It may look like a garden of colored flags but in fact it’s a meadow-in-the-making. On Saturday, January 15, about 20 volunteers planted more than 400 native grass plants on the Glen Park Greenway between Brompton and Lippard Avenues. These are the backbone of what will grow to become Glen Park’s Native Meadow.
We built the plan for the Native Meadow with the help of several community members who answered our call to join in the planning process last September. We knew that we wanted to create a functioning ecosystem rather than just an attractive landscape. We wanted to design our Greenway to give us the environmental benefits that only nature can provide. So we asked our group of citizen planners to tell us which ecosystem services they wanted the Greenway to give us. They told us they wanted a landscape that provides a place for all sorts of creatures to thrive – from mushrooms to pollinators, other insects and birds and all sorts of small animals.
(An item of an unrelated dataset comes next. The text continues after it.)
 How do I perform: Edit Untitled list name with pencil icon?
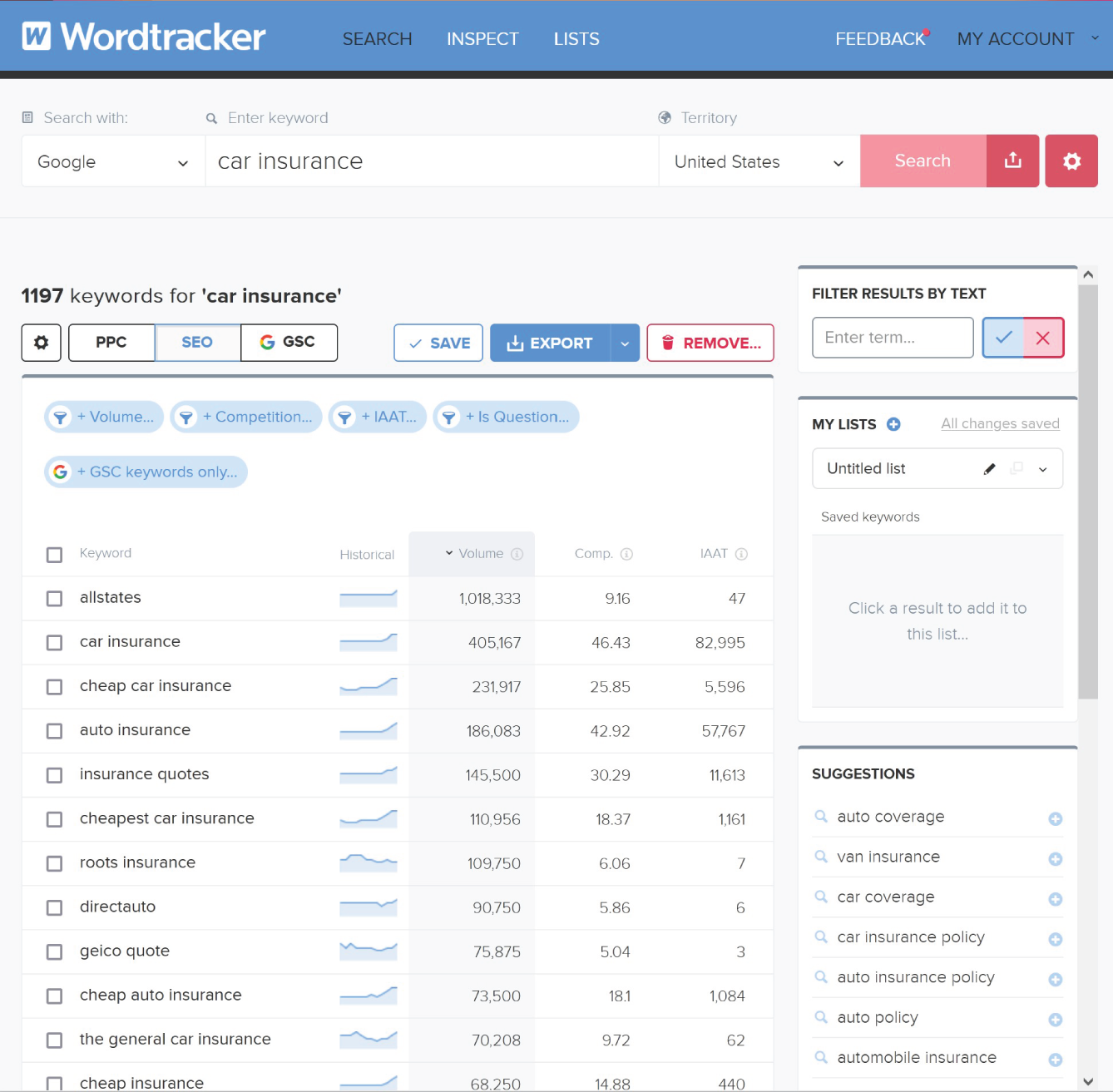pos(989,468)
They also called for a landscape that retains water, sequesters carbon, and builds healthy soil. Responding to these requests is surprisingly easy as a California Native Meadow will give us all of them and more!
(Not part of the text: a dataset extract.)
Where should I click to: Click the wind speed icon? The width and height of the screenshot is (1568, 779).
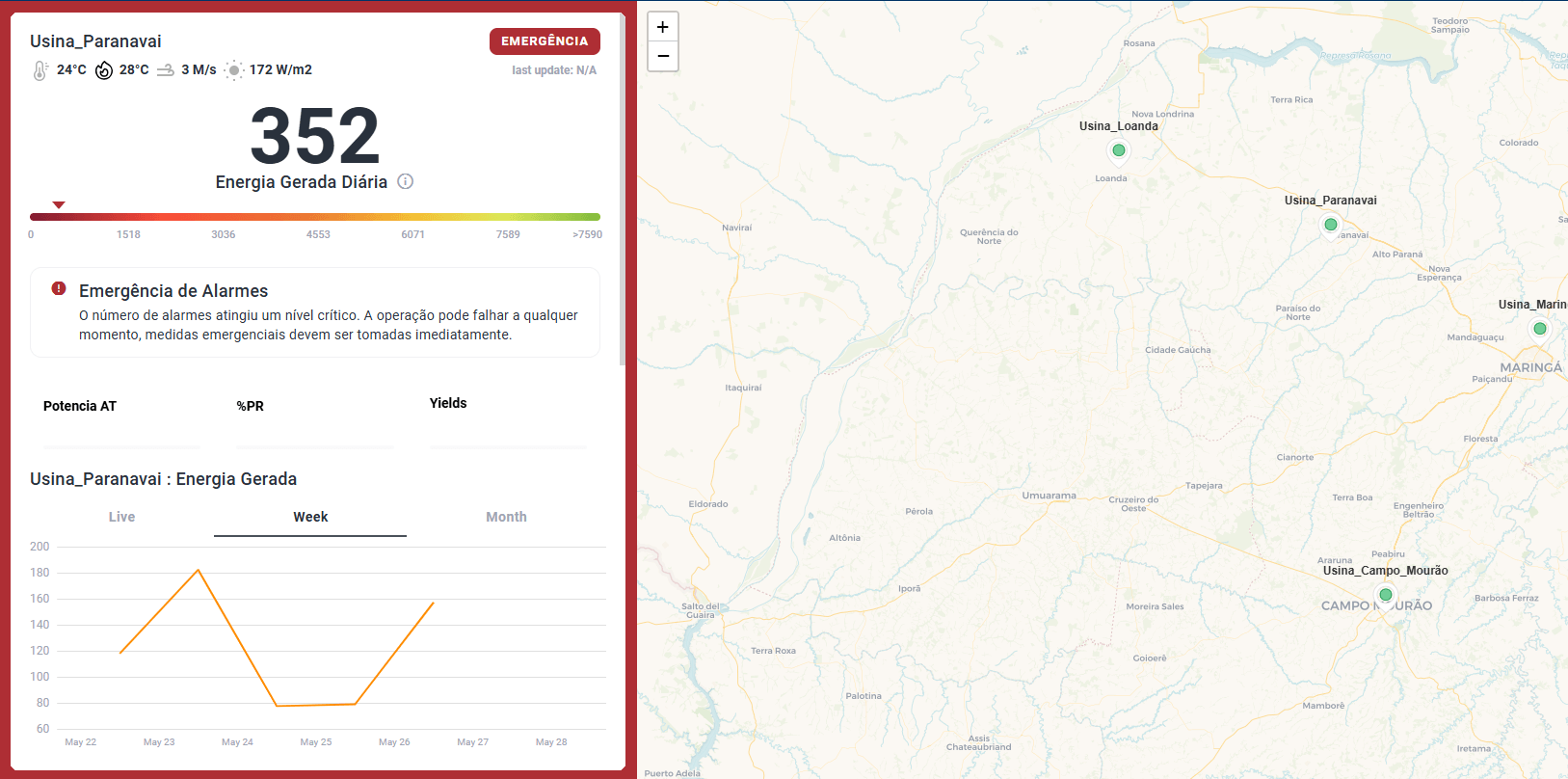166,70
Our citizen planners also want the Native Meadow to educate us about the way that the environment supports itself and benefits us. And they want the Greenway to look good. We expect that the meadow will look better every month as the plants gradually grow up, and we know that it will take a couple of years for it to be a beautiful fully functioning ecosystem.
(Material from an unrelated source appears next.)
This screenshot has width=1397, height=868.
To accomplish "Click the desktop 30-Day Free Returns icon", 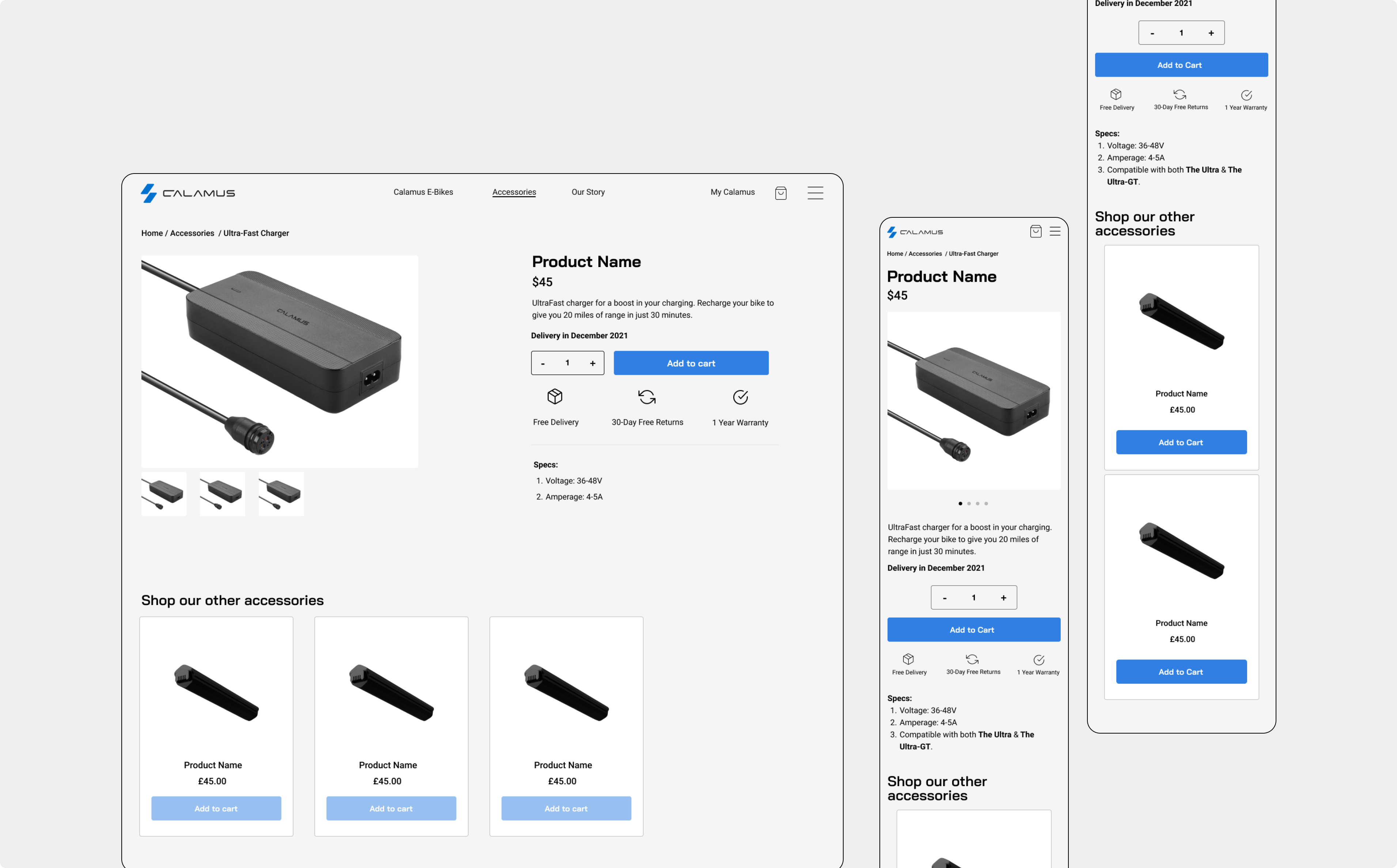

One more thing about these grasses: these are not the grasses with roots a few inches long that can be cut and rolled up as turf and unrolled wherever you want a lawn. These grasses are native California bunch grasses that can grow to be up to five feet tall and as much as three feet across. Although the leaves and stems above ground are impressive, the stand-out feature of these plants is their root systems. Their roots go down as far as six feet underground. Whereas many types of grass die each summer and are replaced by new plants each year, these grasses let their foliage dry out completely during the summer and retreat into their root systems where they survive the drought of summer and quickly revive as soon as the rains arrive. Their root systems also provide pathways for rainwater to percolate deep into the ground so that less water runs off into our sewer system during storms. Another benefit that we can’t see or feel, but that is very important for us, is that these grasses capture prodigious amounts of carbon and so are a simple and effective way to reduce the amount of carbon in the atmosphere.
Many Glen Park community members have put in many hours and have dug deep into their pockets to pay for the planning, preparing and planting of these young and fragile grass plants. Please do your best to leave them undisturbed by our feet or the feet of our pets while the grasses get established.
Special Thanks:
If you enjoy the Greenway’s Native Meadow please remember the generosity of SF Public Works that has allowed our community to use the Greenway for this Native Meadow, and those community members who donated more than $50,000 to fund the Native Meadow project. Remember also the energy and eagerness of our many volunteers who prepared the site, planted the grasses, and are already caring for them as they grow. Also, of huge importance, is the contribution of Gerry Knezevich of the California Native Plant Society who lovingly grew every single one of those grass plants from a seed and gave them all to Glen Park.